[Written task] Can you reproduce the data below, substituting "Directive" for every "Instruction" and leaving everything else unchanged?

[Data excerpts]
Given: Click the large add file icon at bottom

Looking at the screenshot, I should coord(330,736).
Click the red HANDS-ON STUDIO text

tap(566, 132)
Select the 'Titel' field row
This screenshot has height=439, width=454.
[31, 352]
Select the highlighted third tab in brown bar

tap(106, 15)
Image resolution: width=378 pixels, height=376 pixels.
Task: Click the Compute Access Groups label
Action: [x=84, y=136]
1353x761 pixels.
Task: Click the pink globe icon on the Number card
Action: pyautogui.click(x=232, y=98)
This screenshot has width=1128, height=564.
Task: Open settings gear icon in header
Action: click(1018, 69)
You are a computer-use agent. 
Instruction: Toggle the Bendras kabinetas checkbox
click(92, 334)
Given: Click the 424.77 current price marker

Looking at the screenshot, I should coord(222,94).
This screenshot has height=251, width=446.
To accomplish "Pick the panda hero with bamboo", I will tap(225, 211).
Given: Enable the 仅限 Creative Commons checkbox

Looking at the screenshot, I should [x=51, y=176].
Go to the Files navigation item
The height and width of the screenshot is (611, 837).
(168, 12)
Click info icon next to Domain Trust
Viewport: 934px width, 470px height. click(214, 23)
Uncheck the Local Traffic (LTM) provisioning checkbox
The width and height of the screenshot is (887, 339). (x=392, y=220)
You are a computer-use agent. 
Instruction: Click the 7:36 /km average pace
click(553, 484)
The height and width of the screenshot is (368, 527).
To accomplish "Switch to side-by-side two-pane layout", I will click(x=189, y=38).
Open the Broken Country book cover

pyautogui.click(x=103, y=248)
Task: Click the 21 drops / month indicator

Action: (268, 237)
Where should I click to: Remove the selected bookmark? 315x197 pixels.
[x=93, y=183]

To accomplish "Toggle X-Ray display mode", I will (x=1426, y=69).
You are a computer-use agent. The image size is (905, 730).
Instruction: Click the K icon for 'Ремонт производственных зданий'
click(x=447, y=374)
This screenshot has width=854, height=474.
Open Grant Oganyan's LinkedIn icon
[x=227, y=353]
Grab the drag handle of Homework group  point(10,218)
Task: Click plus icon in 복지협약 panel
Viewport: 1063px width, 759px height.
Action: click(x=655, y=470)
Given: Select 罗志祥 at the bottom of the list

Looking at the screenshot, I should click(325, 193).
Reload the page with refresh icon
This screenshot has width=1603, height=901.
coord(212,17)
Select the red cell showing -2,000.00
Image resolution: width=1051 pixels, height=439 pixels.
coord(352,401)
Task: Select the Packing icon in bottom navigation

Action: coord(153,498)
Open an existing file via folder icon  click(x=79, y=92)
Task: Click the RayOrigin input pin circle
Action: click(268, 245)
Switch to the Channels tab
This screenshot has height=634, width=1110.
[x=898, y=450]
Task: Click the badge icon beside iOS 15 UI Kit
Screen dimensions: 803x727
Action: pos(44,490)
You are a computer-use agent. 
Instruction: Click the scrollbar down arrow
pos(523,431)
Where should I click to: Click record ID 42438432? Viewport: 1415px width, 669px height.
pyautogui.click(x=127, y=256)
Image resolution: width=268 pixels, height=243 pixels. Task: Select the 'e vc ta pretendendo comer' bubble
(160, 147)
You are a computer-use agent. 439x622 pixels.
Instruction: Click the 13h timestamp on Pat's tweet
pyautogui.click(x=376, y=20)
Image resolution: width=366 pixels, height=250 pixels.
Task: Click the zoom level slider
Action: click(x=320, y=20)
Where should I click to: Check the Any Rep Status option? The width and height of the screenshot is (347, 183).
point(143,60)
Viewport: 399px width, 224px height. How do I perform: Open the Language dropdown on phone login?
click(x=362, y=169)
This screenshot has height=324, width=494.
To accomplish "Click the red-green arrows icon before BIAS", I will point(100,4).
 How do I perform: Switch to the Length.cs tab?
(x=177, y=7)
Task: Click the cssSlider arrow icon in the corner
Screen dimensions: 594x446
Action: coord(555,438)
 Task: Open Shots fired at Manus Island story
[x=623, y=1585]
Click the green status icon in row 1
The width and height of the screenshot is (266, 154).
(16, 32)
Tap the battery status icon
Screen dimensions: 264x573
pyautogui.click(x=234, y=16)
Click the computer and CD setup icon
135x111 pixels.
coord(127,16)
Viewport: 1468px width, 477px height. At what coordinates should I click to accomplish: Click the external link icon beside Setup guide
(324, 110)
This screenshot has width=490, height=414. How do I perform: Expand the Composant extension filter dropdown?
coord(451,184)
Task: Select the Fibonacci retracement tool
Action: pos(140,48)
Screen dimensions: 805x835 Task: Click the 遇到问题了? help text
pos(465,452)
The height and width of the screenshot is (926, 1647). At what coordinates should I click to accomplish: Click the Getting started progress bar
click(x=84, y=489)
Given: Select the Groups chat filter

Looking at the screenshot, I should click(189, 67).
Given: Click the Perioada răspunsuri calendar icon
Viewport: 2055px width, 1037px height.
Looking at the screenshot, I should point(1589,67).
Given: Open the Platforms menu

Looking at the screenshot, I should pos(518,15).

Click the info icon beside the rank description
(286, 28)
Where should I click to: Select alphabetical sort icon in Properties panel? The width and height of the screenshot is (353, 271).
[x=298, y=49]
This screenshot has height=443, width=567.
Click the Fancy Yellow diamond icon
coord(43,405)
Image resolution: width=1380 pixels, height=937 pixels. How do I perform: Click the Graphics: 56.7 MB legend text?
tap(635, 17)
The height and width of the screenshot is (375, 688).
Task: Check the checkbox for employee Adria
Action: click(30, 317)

[Answer for the task]
Given: Click the large add file icon at bottom

Looking at the screenshot, I should coord(330,736).
Click the red HANDS-ON STUDIO text

tap(566, 132)
Select the 'Titel' field row
This screenshot has height=439, width=454.
[31, 352]
Select the highlighted third tab in brown bar

tap(106, 15)
Image resolution: width=378 pixels, height=376 pixels.
Task: Click the Compute Access Groups label
Action: [x=84, y=136]
1353x761 pixels.
Task: Click the pink globe icon on the Number card
Action: pyautogui.click(x=232, y=98)
This screenshot has width=1128, height=564.
Task: Open settings gear icon in header
Action: click(1018, 69)
You are a computer-use agent. 
Directive: Toggle the Bendras kabinetas checkbox
click(92, 334)
Given: Click the 424.77 current price marker

Looking at the screenshot, I should coord(222,94).
This screenshot has height=251, width=446.
To accomplish "Pick the panda hero with bamboo", I will tap(225, 211).
Given: Enable the 仅限 Creative Commons checkbox

Looking at the screenshot, I should [x=51, y=176].
Go to the Files navigation item
The height and width of the screenshot is (611, 837).
(168, 12)
Click info icon next to Domain Trust
Viewport: 934px width, 470px height. click(214, 23)
Uncheck the Local Traffic (LTM) provisioning checkbox
The width and height of the screenshot is (887, 339). (x=392, y=220)
You are a computer-use agent. 
Directive: Click the 7:36 /km average pace
click(553, 484)
The height and width of the screenshot is (368, 527).
To accomplish "Switch to side-by-side two-pane layout", I will click(x=189, y=38).
Open the Broken Country book cover

pyautogui.click(x=103, y=248)
Task: Click the 21 drops / month indicator

Action: (268, 237)
Where should I click to: Remove the selected bookmark? 315x197 pixels.
[x=93, y=183]

To accomplish "Toggle X-Ray display mode", I will (x=1426, y=69).
You are a computer-use agent. The image size is (905, 730).
Directive: Click the K icon for 'Ремонт производственных зданий'
click(x=447, y=374)
This screenshot has width=854, height=474.
Open Grant Oganyan's LinkedIn icon
[x=227, y=353]
Grab the drag handle of Homework group  point(10,218)
Task: Click plus icon in 복지협약 panel
Viewport: 1063px width, 759px height.
Action: click(x=655, y=470)
Given: Select 罗志祥 at the bottom of the list

Looking at the screenshot, I should click(325, 193).
Reload the page with refresh icon
This screenshot has width=1603, height=901.
coord(212,17)
Select the red cell showing -2,000.00
Image resolution: width=1051 pixels, height=439 pixels.
coord(352,401)
Task: Select the Packing icon in bottom navigation

Action: coord(153,498)
Open an existing file via folder icon  click(x=79, y=92)
Task: Click the RayOrigin input pin circle
Action: click(268, 245)
Switch to the Channels tab
This screenshot has height=634, width=1110.
[x=898, y=450]
Task: Click the badge icon beside iOS 15 UI Kit
Screen dimensions: 803x727
Action: pos(44,490)
You are a computer-use agent. 
Directive: Click the scrollbar down arrow
pos(523,431)
Where should I click to: Click record ID 42438432? Viewport: 1415px width, 669px height.
pyautogui.click(x=127, y=256)
Image resolution: width=268 pixels, height=243 pixels. Task: Select the 'e vc ta pretendendo comer' bubble
(160, 147)
You are a computer-use agent. 439x622 pixels.
Directive: Click the 13h timestamp on Pat's tweet
pyautogui.click(x=376, y=20)
Image resolution: width=366 pixels, height=250 pixels.
Task: Click the zoom level slider
Action: click(x=320, y=20)
Where should I click to: Check the Any Rep Status option? The width and height of the screenshot is (347, 183).
point(143,60)
Viewport: 399px width, 224px height. How do I perform: Open the Language dropdown on phone login?
click(x=362, y=169)
This screenshot has height=324, width=494.
To accomplish "Click the red-green arrows icon before BIAS", I will point(100,4).
 How do I perform: Switch to the Length.cs tab?
(x=177, y=7)
Task: Click the cssSlider arrow icon in the corner
Screen dimensions: 594x446
Action: coord(555,438)
 Task: Open Shots fired at Manus Island story
[x=623, y=1585]
Click the green status icon in row 1
The width and height of the screenshot is (266, 154).
(16, 32)
Tap the battery status icon
Screen dimensions: 264x573
pyautogui.click(x=234, y=16)
Click the computer and CD setup icon
135x111 pixels.
coord(127,16)
Viewport: 1468px width, 477px height. At what coordinates should I click to accomplish: Click the external link icon beside Setup guide
(324, 110)
This screenshot has width=490, height=414. How do I perform: Expand the Composant extension filter dropdown?
coord(451,184)
Task: Select the Fibonacci retracement tool
Action: pos(140,48)
Screen dimensions: 805x835 Task: Click the 遇到问题了? help text
pos(465,452)
The height and width of the screenshot is (926, 1647). At what coordinates should I click to accomplish: Click the Getting started progress bar
click(x=84, y=489)
Given: Select the Groups chat filter

Looking at the screenshot, I should click(189, 67).
Given: Click the Perioada răspunsuri calendar icon
Viewport: 2055px width, 1037px height.
Looking at the screenshot, I should point(1589,67).
Given: Open the Platforms menu

Looking at the screenshot, I should pos(518,15).

Click the info icon beside the rank description
(286, 28)
Where should I click to: Select alphabetical sort icon in Properties panel? The width and height of the screenshot is (353, 271).
[x=298, y=49]
This screenshot has height=443, width=567.
Click the Fancy Yellow diamond icon
coord(43,405)
Image resolution: width=1380 pixels, height=937 pixels. How do I perform: Click the Graphics: 56.7 MB legend text?
tap(635, 17)
The height and width of the screenshot is (375, 688).
Task: Check the checkbox for employee Adria
Action: click(30, 317)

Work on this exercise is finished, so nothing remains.